C’était dans une grande chambre en bois, ouverte de tous côtés, et dominant la mer qui battait au pied. Quant à la cuisine turque, la pâtisserie (beignets, gâteaux, plats sucrés) est excellente. Le reste m’a paru exécrable, mais ne m’a pas fait mal au ventre, ce qui m’a étonné. L’après-midi nous nous sommes promenés en barque sur le Nil, du côté de l’ombre, frisant le bord du fleuve chargé de jardins qui versent dans l’eau leurs touffes vertes. De temps en temps, dans les palmiers et les orangers, paraît une maison en bois toute découpée de ciselures comme un manche d’ombrelle chinoise. Sur le balcon, une femme voilée dont on ne voit que les yeux, ou bien un Musulman prosterné du côté de la Mecque et récitant ses prières en se frappant le front contre la terre.

Le lendemain mardi, à six heures du matin, nous sommes repartis. Il faisait froid. Nous avons gardé nos cabans toute la journée, et nous sommes arrivés à cinq heures à Alexandrie après dix-huit lieues de cheval dans le désert, et sans être ni écorchés ni moulus. Nos selles, d’ailleurs, sont si bonnes qu’on y est comme dans des fauteuils.

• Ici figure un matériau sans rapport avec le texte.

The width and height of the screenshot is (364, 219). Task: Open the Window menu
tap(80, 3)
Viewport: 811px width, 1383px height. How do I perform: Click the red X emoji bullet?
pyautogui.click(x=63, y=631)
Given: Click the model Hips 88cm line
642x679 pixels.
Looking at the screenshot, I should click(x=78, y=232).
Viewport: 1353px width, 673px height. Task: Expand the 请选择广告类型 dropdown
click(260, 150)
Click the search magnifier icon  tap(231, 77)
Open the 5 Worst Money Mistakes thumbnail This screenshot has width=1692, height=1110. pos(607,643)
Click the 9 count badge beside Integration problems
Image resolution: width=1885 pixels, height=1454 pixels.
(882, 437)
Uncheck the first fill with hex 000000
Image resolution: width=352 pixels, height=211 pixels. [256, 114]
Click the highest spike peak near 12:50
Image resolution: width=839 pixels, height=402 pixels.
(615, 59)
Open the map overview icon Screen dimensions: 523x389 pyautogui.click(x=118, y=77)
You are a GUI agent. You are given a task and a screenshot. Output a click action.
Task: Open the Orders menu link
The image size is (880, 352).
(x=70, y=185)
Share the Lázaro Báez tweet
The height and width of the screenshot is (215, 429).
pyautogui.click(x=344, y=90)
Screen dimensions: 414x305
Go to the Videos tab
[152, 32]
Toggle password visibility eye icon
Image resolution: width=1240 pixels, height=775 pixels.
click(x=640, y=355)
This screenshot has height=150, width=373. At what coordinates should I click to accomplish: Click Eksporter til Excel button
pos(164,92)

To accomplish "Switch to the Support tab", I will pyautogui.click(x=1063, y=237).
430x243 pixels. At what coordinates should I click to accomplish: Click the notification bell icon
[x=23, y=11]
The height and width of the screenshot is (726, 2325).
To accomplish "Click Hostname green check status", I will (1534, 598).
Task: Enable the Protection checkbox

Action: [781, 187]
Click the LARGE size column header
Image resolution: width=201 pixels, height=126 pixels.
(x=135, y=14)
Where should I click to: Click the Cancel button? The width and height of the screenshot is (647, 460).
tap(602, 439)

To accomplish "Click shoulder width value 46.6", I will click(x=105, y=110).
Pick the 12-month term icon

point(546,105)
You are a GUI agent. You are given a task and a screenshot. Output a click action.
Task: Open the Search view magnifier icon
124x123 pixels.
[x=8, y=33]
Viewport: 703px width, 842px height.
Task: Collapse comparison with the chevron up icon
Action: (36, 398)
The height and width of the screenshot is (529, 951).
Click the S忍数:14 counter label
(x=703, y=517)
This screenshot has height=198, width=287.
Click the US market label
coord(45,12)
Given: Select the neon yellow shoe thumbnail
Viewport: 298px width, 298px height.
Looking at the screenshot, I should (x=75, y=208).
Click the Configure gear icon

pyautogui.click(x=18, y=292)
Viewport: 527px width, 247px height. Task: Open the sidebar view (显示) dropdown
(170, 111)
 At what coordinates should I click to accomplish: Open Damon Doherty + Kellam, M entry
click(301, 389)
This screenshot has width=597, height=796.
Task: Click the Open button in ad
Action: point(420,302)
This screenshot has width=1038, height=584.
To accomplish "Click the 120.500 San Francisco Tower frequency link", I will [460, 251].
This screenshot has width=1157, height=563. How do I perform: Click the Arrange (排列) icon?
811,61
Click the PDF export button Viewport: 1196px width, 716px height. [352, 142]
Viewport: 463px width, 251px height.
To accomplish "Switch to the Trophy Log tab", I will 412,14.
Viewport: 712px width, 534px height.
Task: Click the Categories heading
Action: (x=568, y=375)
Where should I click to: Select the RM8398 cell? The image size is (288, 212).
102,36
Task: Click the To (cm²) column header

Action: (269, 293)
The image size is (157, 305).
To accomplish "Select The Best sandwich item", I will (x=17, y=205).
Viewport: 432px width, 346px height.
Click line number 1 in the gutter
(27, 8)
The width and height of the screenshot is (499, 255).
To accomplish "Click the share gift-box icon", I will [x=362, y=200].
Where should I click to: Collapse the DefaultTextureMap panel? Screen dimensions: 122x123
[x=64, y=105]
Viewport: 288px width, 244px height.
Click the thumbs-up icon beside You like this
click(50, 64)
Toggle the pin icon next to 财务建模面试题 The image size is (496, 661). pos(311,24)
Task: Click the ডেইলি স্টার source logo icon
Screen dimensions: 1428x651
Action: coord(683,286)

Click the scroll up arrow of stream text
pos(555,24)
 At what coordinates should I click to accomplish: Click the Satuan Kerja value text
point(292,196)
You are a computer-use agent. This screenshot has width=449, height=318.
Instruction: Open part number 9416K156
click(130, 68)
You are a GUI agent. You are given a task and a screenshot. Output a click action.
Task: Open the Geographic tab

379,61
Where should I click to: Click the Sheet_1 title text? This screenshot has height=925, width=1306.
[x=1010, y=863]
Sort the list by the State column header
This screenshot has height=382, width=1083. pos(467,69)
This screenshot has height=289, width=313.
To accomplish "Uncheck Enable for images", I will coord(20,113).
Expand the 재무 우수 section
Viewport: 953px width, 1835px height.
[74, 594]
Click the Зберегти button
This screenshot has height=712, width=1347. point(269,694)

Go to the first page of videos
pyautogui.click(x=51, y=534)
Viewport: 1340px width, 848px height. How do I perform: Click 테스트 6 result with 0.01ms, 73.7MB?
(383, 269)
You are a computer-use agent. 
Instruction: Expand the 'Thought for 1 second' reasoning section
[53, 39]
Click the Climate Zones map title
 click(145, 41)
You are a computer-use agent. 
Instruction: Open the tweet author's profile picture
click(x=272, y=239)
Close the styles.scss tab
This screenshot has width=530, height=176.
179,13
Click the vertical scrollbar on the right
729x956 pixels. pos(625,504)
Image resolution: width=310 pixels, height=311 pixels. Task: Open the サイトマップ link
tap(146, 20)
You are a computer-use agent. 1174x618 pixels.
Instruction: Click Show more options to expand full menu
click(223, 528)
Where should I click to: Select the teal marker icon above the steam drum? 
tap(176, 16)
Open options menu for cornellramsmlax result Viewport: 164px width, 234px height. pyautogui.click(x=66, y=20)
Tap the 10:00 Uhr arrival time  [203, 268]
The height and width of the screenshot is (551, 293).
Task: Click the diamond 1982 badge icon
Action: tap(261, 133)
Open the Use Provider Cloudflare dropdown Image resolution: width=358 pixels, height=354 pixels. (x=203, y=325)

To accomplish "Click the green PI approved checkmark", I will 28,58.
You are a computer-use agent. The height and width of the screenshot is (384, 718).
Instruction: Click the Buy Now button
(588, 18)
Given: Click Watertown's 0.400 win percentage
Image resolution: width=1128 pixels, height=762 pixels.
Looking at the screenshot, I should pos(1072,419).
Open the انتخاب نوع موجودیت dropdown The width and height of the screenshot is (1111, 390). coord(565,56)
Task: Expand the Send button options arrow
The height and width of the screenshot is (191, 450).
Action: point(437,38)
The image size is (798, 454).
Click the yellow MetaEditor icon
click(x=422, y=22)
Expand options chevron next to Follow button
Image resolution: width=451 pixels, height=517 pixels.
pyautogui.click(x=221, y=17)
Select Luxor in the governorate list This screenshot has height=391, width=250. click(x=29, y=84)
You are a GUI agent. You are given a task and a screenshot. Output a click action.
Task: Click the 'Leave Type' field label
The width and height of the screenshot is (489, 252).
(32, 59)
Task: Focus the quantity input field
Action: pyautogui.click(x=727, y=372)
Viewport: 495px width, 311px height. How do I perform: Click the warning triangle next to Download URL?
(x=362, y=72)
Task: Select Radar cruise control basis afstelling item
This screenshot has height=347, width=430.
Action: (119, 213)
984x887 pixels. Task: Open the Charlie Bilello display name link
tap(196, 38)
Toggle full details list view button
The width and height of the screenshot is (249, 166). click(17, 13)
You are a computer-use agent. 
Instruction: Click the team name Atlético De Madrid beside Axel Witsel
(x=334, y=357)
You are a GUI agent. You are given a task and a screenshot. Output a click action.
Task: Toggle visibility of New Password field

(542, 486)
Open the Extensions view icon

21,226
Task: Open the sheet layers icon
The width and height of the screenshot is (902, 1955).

Tu vois que tout va bien, pauvre mère. Nous sommes couverts de flanelle des pieds à la tête. Le moral et le physique sont bons. Maxime me surveille et me soigne comme un enfant. Je crois qu’il me mettrait sous verre, s’il le pouvait, de peur qu’il ne m’arrive quelque chose.

Adieu, pauvre mère adorée. Bon espoir. Embrasse Liline pour moi. Toi je t’embrasse à t’étouffer.